THE CHRYSANTHEMUM AND THE FISH: Japanese Humor Since the Age of the Shoguns, by Howard Hibbett. Tokyo/New York: Kodansha International, 2001, 228 pp., with 40 woodcut-print illustrations, 3,000 yen (cloth)

Toward the end of this most agreeable essay on the local comic spirit, Howard Hibbett observes: "To analyze a national 'sense of humor,' that most dubious aspect of the dubious concept of national character, is to venture into the perilous realm of ethnic humor itself."

So it is, but the author, master translator of Junichiro Tanizaki and Yasunari Kawabata and a noted Japan scholar, is well able to traverse this precarious ground.
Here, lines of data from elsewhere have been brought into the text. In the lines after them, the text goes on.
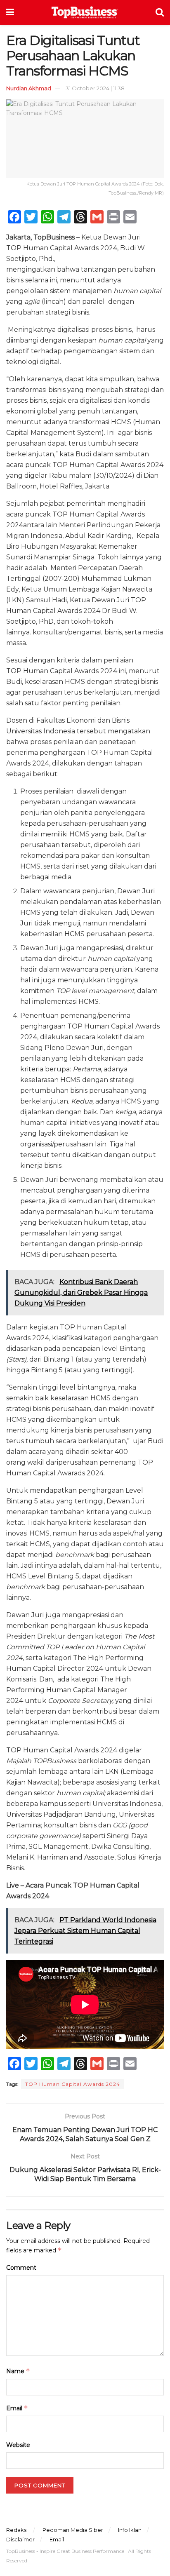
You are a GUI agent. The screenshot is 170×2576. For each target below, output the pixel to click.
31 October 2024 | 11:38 (95, 88)
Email (17, 2408)
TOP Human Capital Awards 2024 (72, 2084)
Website (18, 2445)
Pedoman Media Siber (72, 2530)
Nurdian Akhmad (28, 88)
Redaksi (17, 2530)
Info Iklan (130, 2530)
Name (18, 2371)
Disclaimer (20, 2539)
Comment (21, 2267)
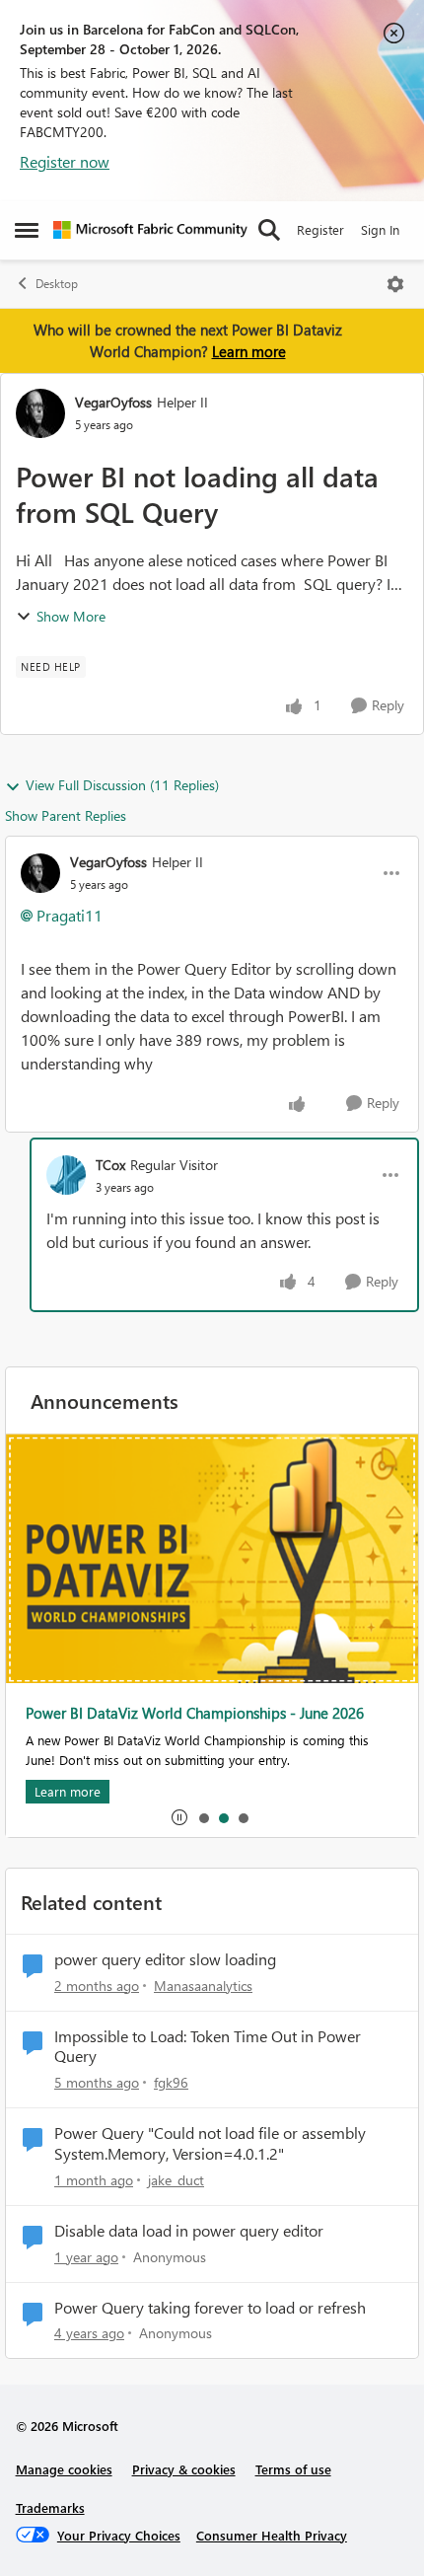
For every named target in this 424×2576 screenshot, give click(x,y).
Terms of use (293, 2469)
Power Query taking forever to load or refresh (210, 2308)
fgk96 (171, 2082)
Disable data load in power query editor (188, 2231)
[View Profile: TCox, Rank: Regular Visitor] (66, 1175)
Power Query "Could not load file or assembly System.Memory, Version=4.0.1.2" (210, 2143)
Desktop (56, 283)
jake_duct (176, 2180)
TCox (110, 1164)
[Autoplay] (179, 1817)
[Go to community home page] (150, 230)
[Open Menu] (395, 284)
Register (320, 229)
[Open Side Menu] (26, 230)
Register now (64, 161)
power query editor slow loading (165, 1959)
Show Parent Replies (65, 815)
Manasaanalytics (203, 1985)
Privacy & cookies (184, 2469)
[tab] (203, 1817)
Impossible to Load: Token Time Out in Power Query (207, 2046)
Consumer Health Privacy (271, 2535)
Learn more (249, 351)
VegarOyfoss (113, 402)
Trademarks (50, 2507)
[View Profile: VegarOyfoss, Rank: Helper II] (40, 413)
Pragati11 (69, 915)
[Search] (269, 230)
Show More (71, 616)
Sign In (380, 229)
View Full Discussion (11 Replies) (122, 784)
He knows that, as Saul Steinberg once said, "trying to define humor is one of the definitions of humor." Consequently, he lets Japanese humor speak for itself and discovers whole worlds of merriment, a place "far more expansive than any stereotyped view or single theory can accommodate."

Distinguishing among the various kinds of humor, one can discern that much of the best is concerned with "deflation," as indeed one might expect in such a status-stuck culture as this one is. Looking at a hanging scroll, one viewer asks another: "What on earth do you make of it?" The other answers, "That's a carp swimming up a waterfall." To which the first says: "Is that so? I thought it was eating noodles."